Pocket Listing is a 2016 American neo-noir black comedy film directed by Conor Allyn, written by James Jurdi, and starring Jurdi, Logan Fahey, Caitlin Gerard, Christos Vasilopolous, Jessica Clark, Rob Lowe, and Burt Reynolds. The film was acquired by Metro-Goldwyn-Mayer and Orion Pictures for limited theatrical and video on demand release on December 2, 2016.

It has been described as a "darkly comic crime thriller" which centers on "the story of a former hot-shot Los Angeles property broker who is given a second chance by a corrupt power couple with a commission to sell their Malibu mansion, a deal riddled with criminal activity.

==Plot==
Set around the issue of the U.S. real-estate market and its various casualties, Frank Hunter and his sultry wife, Lana, hire disgraced Los Angeles property broker, Jack Woodman, to discreetly market and sell their Malibu villa.

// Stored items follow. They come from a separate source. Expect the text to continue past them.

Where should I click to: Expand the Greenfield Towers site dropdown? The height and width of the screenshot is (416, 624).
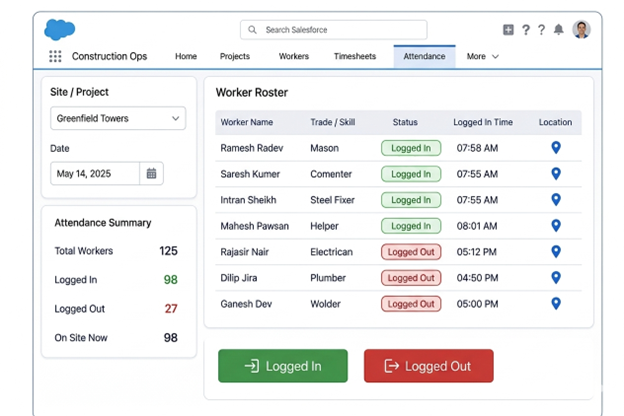click(x=118, y=118)
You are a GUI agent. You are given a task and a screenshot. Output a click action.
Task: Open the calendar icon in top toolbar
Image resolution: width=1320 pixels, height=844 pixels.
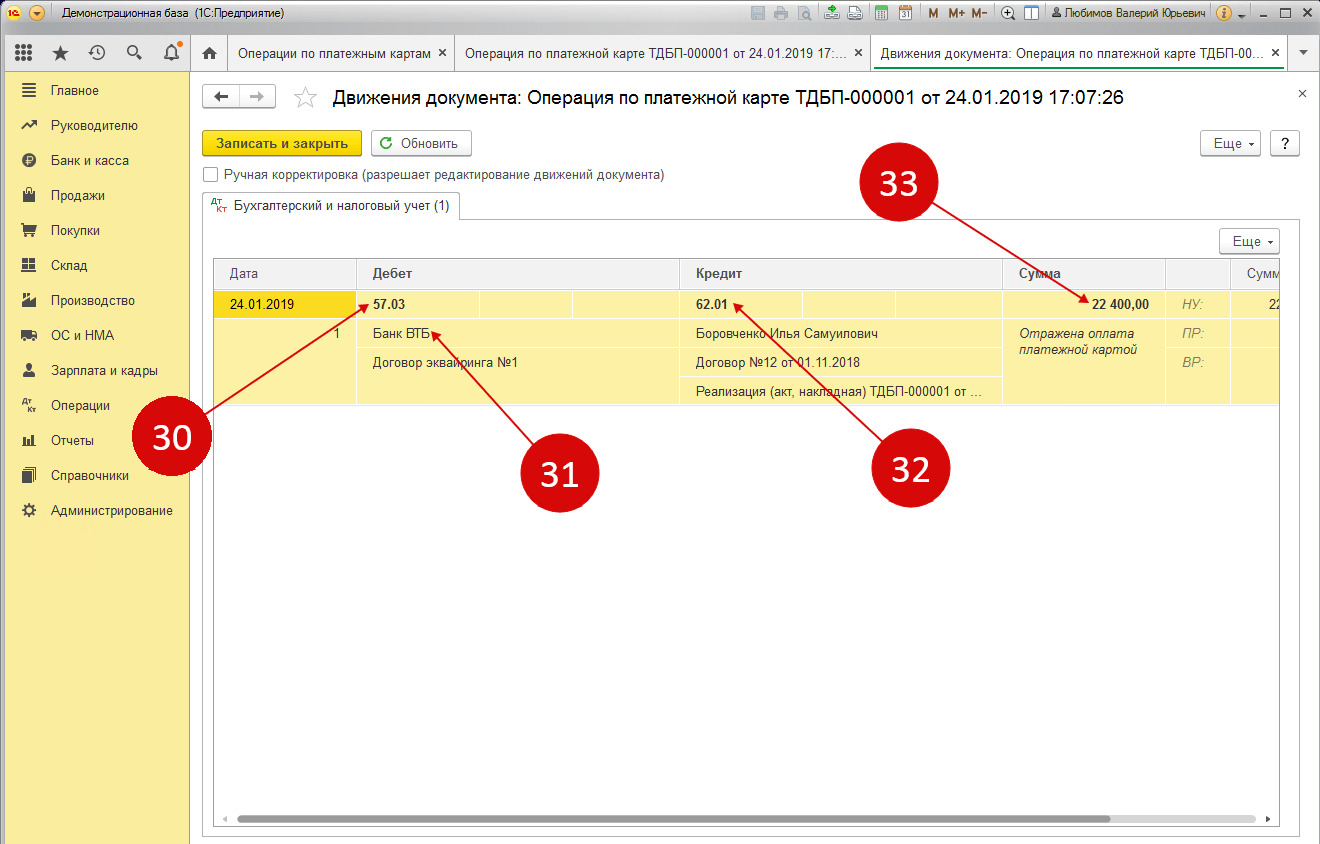click(x=905, y=13)
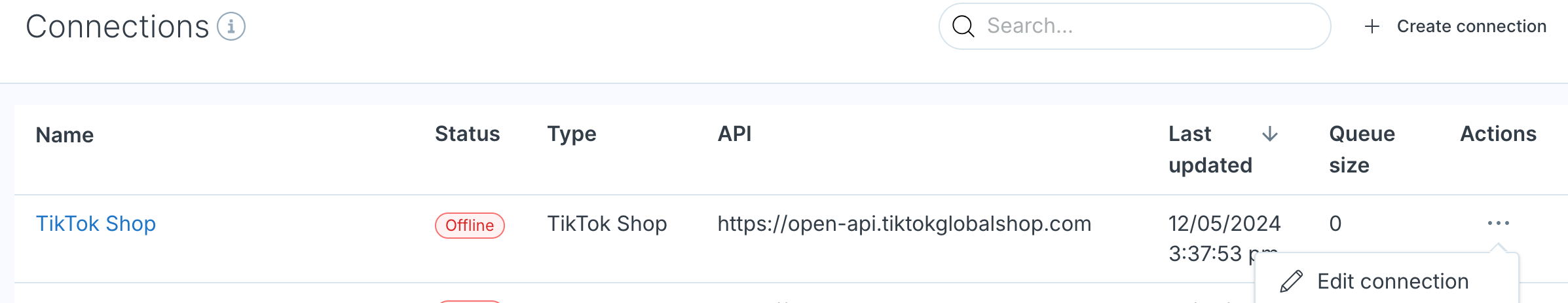Click the plus icon for Create connection
This screenshot has width=1568, height=303.
pos(1372,26)
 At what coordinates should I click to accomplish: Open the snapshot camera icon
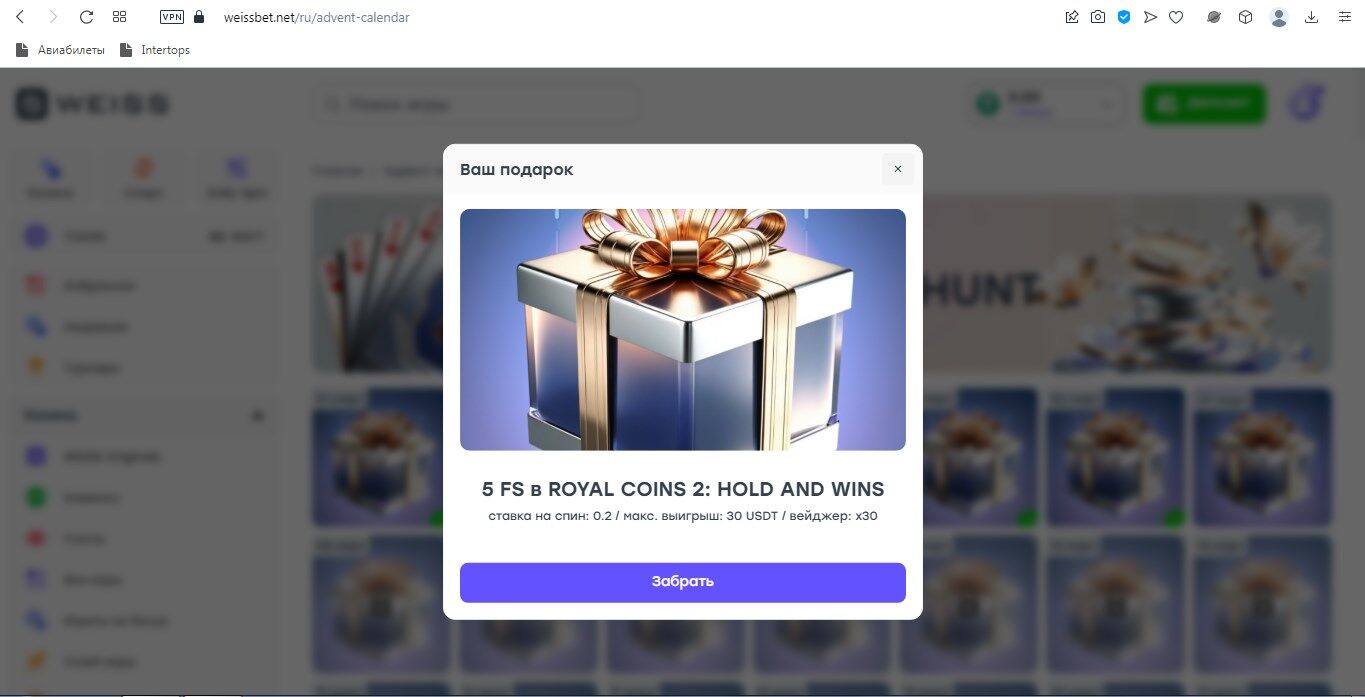point(1098,17)
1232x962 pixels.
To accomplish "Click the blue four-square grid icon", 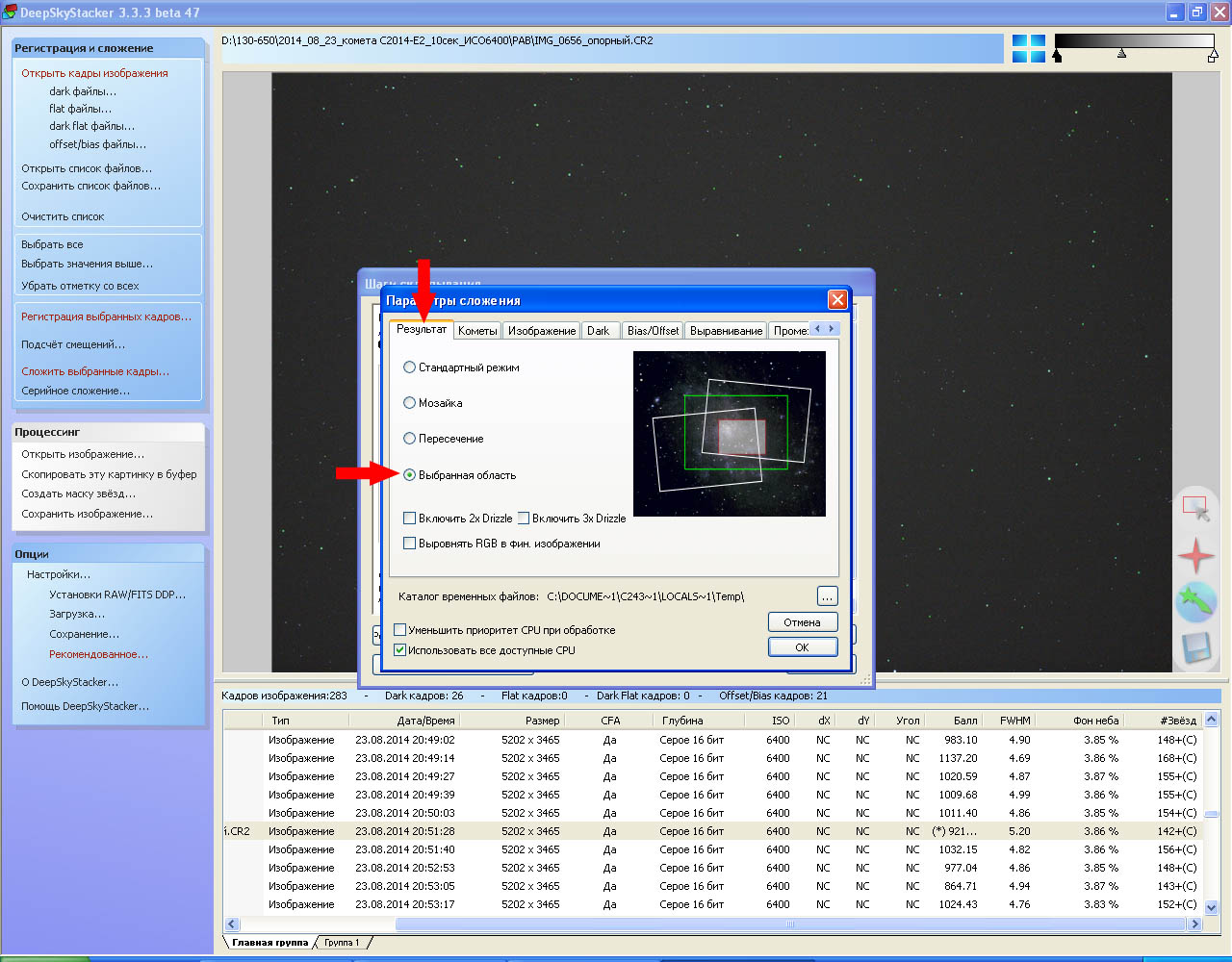I will (1028, 48).
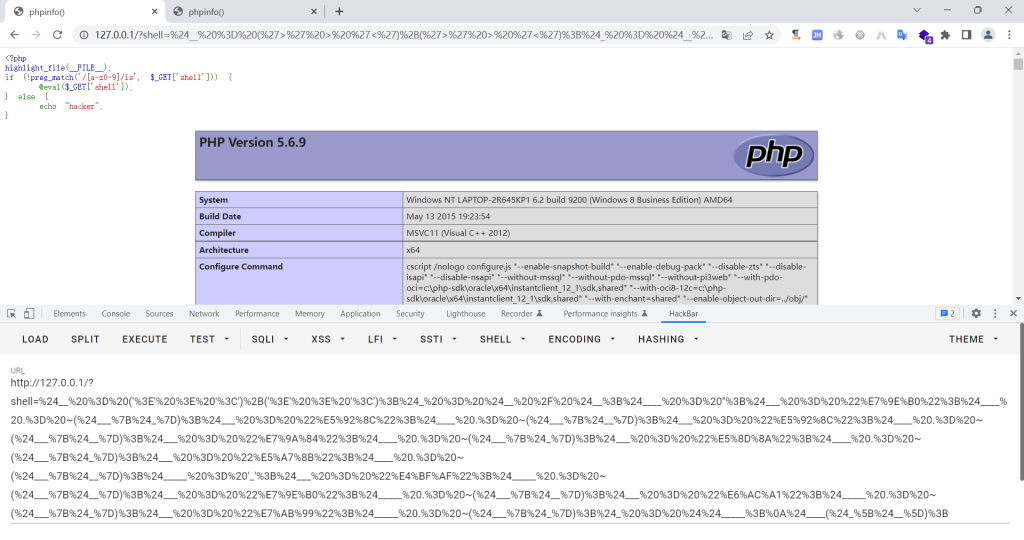Open the Extensions puzzle icon
The image size is (1024, 540).
946,35
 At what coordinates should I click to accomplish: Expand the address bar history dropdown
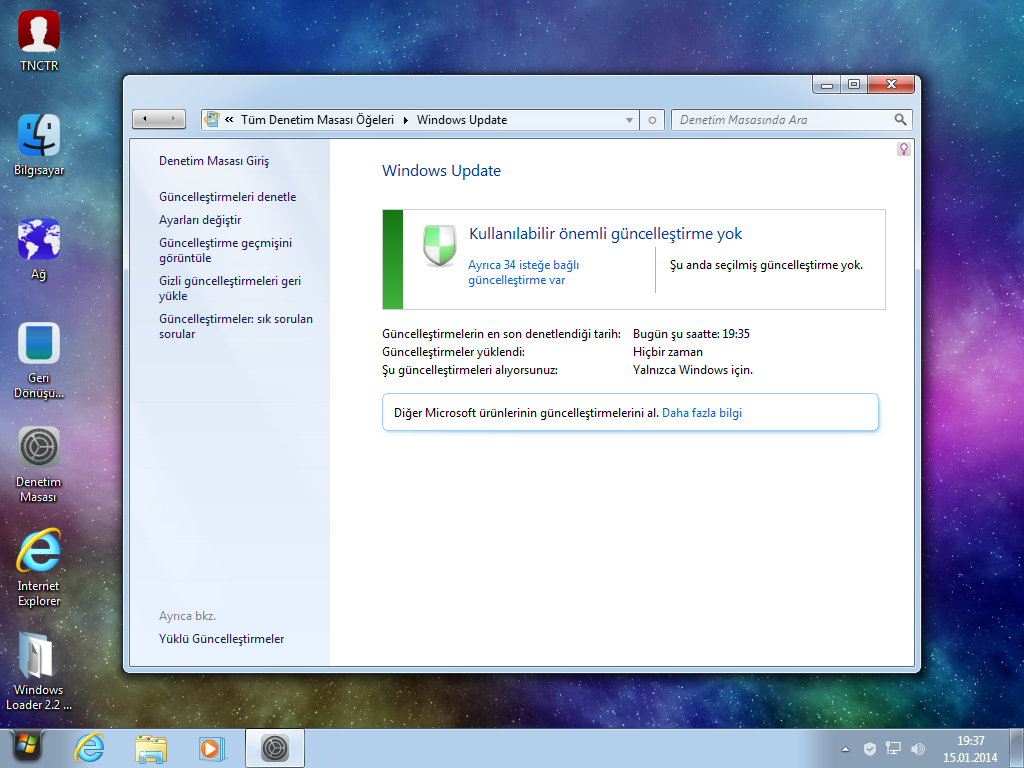click(x=629, y=120)
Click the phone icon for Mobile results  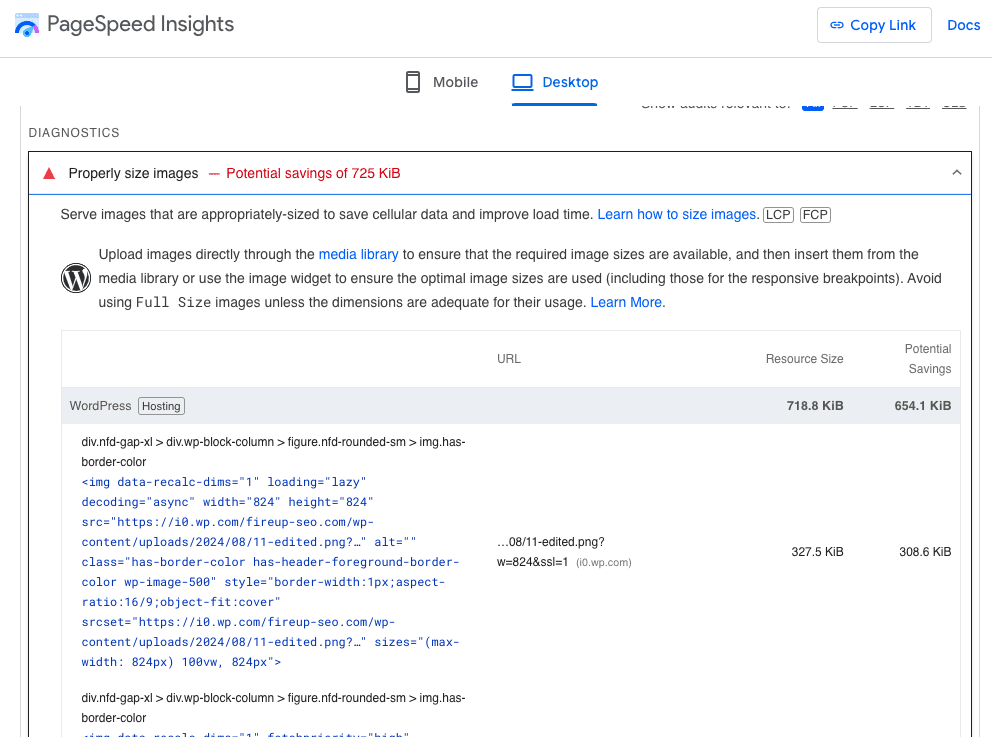(413, 82)
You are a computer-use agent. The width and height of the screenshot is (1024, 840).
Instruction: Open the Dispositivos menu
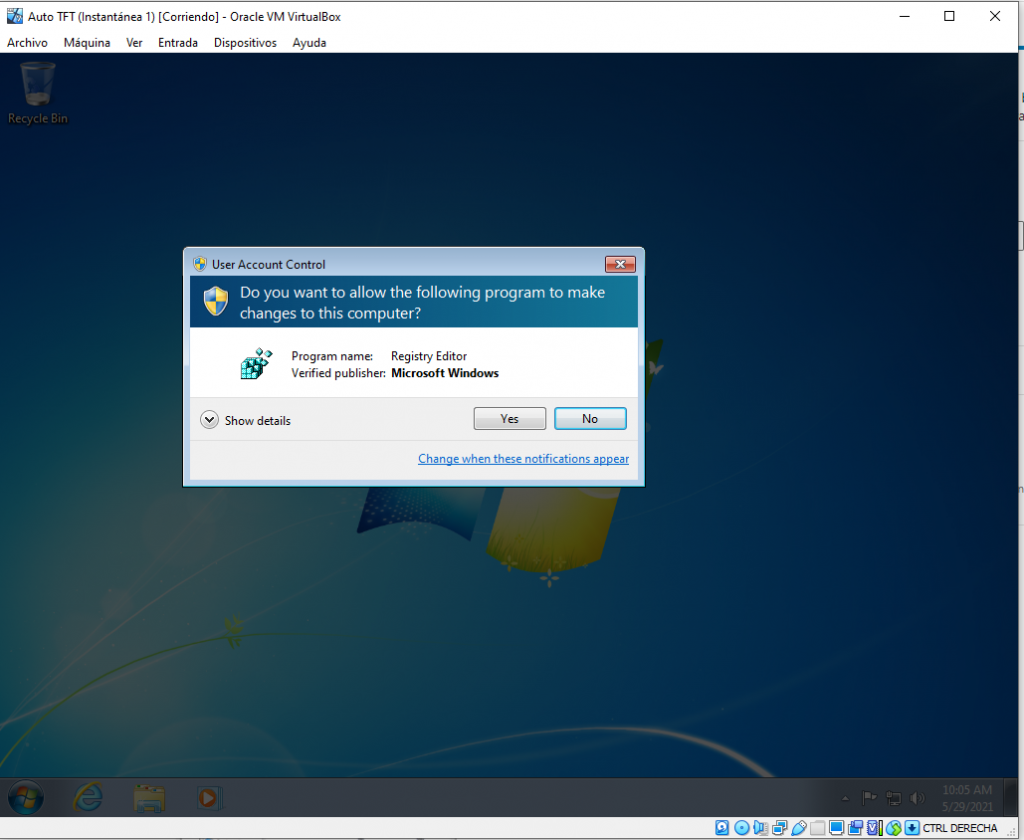click(245, 43)
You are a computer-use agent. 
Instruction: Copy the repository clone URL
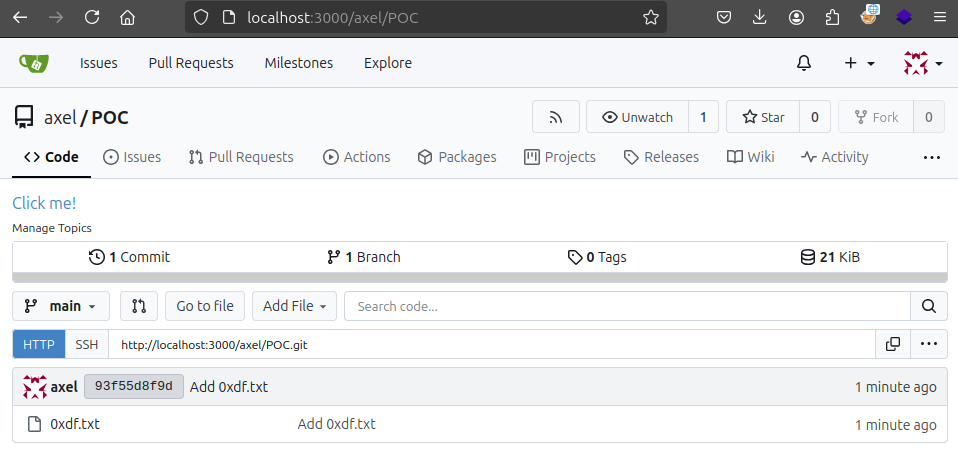(893, 344)
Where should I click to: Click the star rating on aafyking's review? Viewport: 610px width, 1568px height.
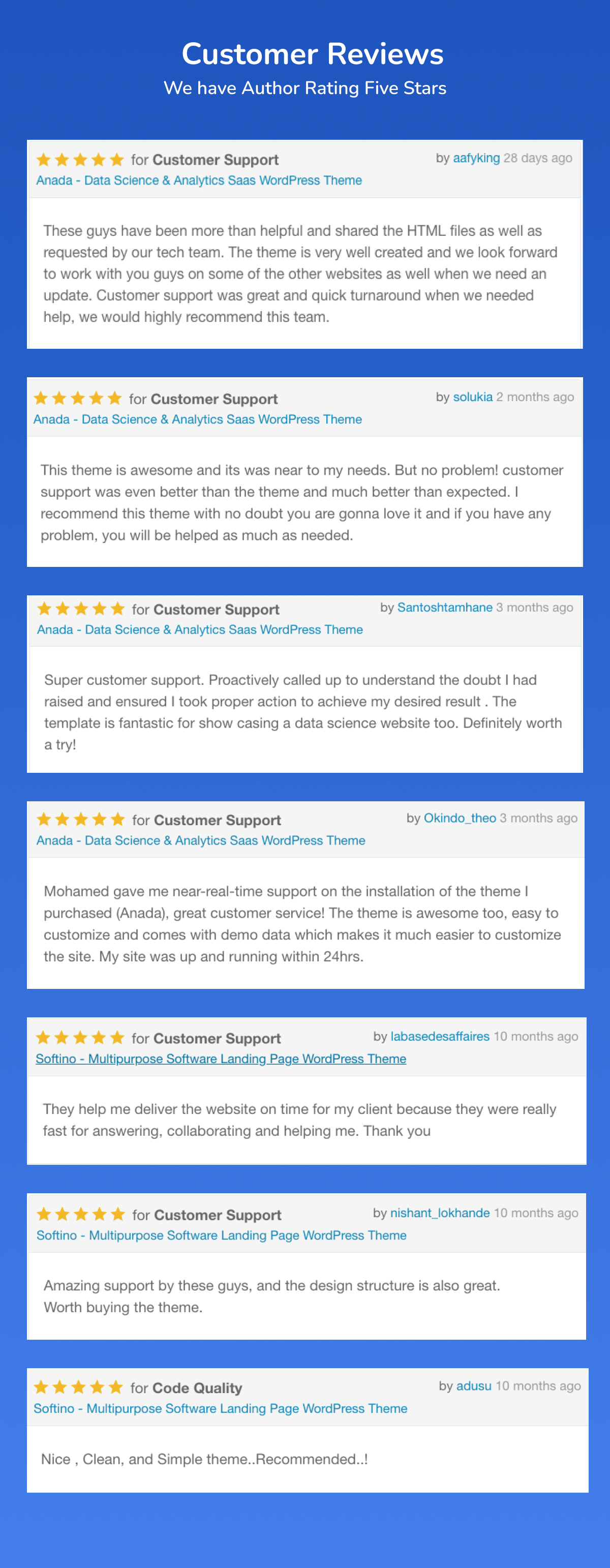pos(80,160)
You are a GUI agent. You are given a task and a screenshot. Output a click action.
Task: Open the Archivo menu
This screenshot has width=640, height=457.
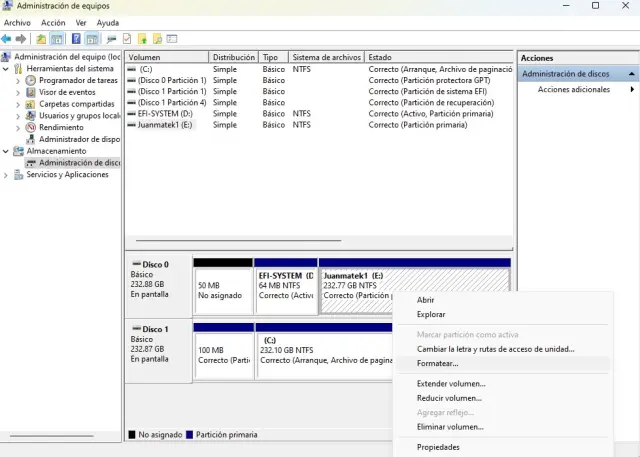coord(17,22)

Fired from a top broker firm by real-estate mogul Ron Glass, and framed by his menacing, drug-addled son, Aaron, Woodman soon finds himself in a world of double crosses, mistaken identity and crooked deals, the type that are literally life or death.

==Cast==
- Rob Lowe as Frank Hunter
- Burt Reynolds as Ron Glass
- James Jurdi as Jack Woodman
- Jessica Clark as Lana Hunter
- Logan Fahey as Aaron Glass
- Noel Gugliemi as "El Cabron"
- Ken Davitian as Mr. Mousian

==Critical reception==
Ben Gummery of Battle Royale with Cheese wrote: "This plays like a ‘Wolf of Wall Street‘ tale for the L.A. property market however in the third act this turns into more of a Cohen-brothersesque dark comedy of betrayal and adultery" and ended his review by writing that "this is a fun little flick."

Weetas wrote that the film is one of the essential movies about real estate. "Another thriller that takes place in the real estate arena, this great movie ... is part thriller and part black comedy, it shows the shady side of huge real estate deals...it is very entertaining to watch."

Steve Cook of the American Genius wrote that "It’s a hip new Hollywood offering with an edgy story line about money, greed, power, sex, revenge, redemption, and real estate. In that order...Set in Malibu and featuring such well-worn talent as Rob Lowe and Burt Reynolds, the flick is a racy shoot‘em up about an extraordinary villa with a pool that seems to flow off the edge of a cliff into a Malibu arroyo."